И если предыдущий оратор, т. Бабель, говорил о том, что мы должны учиться, как обращаться со словом, у т. Сталина, то я поправил бы его: учиться так художественно подмечать новые типы, как это сделал т. Сталин.

Конечно, то, что было позволено гению всех времен и народов, не могло стать руководством к действию для любого партийного функционера. Но, как известно, и Жданов, и другие сталинские соратники тоже не стеснялись указывать «инженерам человеческих душ», как именно им надлежит выполнять их профессиональные обязанности. А почему бы нет, если в основе их общего дела — никакой тайны и никакого чуда, а одна только техника, которой может овладеть каждый?
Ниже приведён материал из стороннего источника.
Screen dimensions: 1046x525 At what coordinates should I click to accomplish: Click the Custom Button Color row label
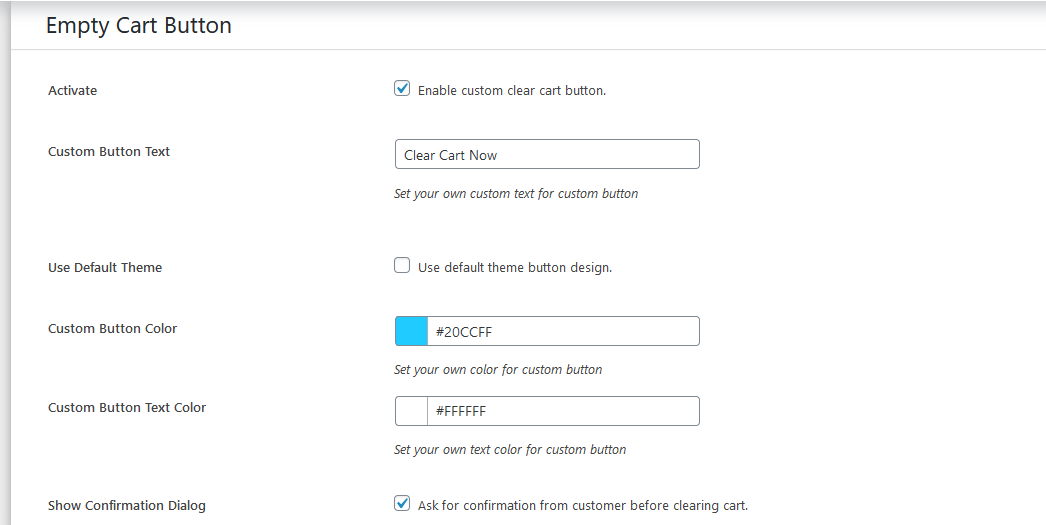(113, 329)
Только при таком взгляде на вещи мог быть осуществлен, применен на практике другой, может быть самый важный, тогдашний сталинский лозунг: «У нас незаменимых людей нет!»

Если незаменимых людей нет, значит, любого, кто мнит себя незаменимым, можно убрать, посадить, расстрелять, а на его место назначить другого. И вчерашний полковник становится маршалом, а партийный функционер, балующийся литературой, объявляется не просто выдающимся писателем, а чуть ли даже не живым классиком.

Впрочем, нет. Тут я слегка поторопился и, кажется, даже возвел на Сталина напраслину. Сталин все-таки был достаточно умен, чтобы понимать, что в таком тонком и сложном деле, как литература, незаменимые люди есть. Во всяком случае — должны быть. Когда Д.А. Поликарпов (партийный функционер, назначенный руководить писателями) пожаловался ему на разные безобразия, творящиеся во вверенном ему ведомстве, Сталин ответил:

— В настоящий момент, товарищ Поликарпов, мы не можем предоставить вам других писателей. Хотите работать — работайте с этими.

Он все-таки понимал, что в таком сложном и тонком деле, как литература, незаменимые люди должны быть.

Но — процесс пошел. И тридцать лет спустя уже спокойно можно было назначить главным писателем страны любого партийного функционера. Что и было сделано.

Помню, прогуливались мы как-то вечерком с известным нашим юмористом-сатириком, давним моим другом Владленом Бахновым по нашей Аэропортовской улице. И подошел к нам кто-то из собратьев по цеху и рассказал о том, что произошло в тот день на очередном съезде советских писателей.

Первый секретарь Союза писателей Георгий Мокеевич Марков во время доклада вдруг почувствовал себя худо. У него слегка закружилась голова, и он чуть было не потерял сознание. Но тут из президиума быстренько подскочил к трибуне Герой Советского Союза В. Карпов и, деликатно отведя Георгия Мокеевича в сторонку, заступил на его место и дочитал доклад до конца.

Сообщив нам все это, очевидец вышеизложенного события высказал уверенность, что наверняка именно Карпов будет теперь назначен первым писателем страны. (Так оно впоследствии и оказалось.)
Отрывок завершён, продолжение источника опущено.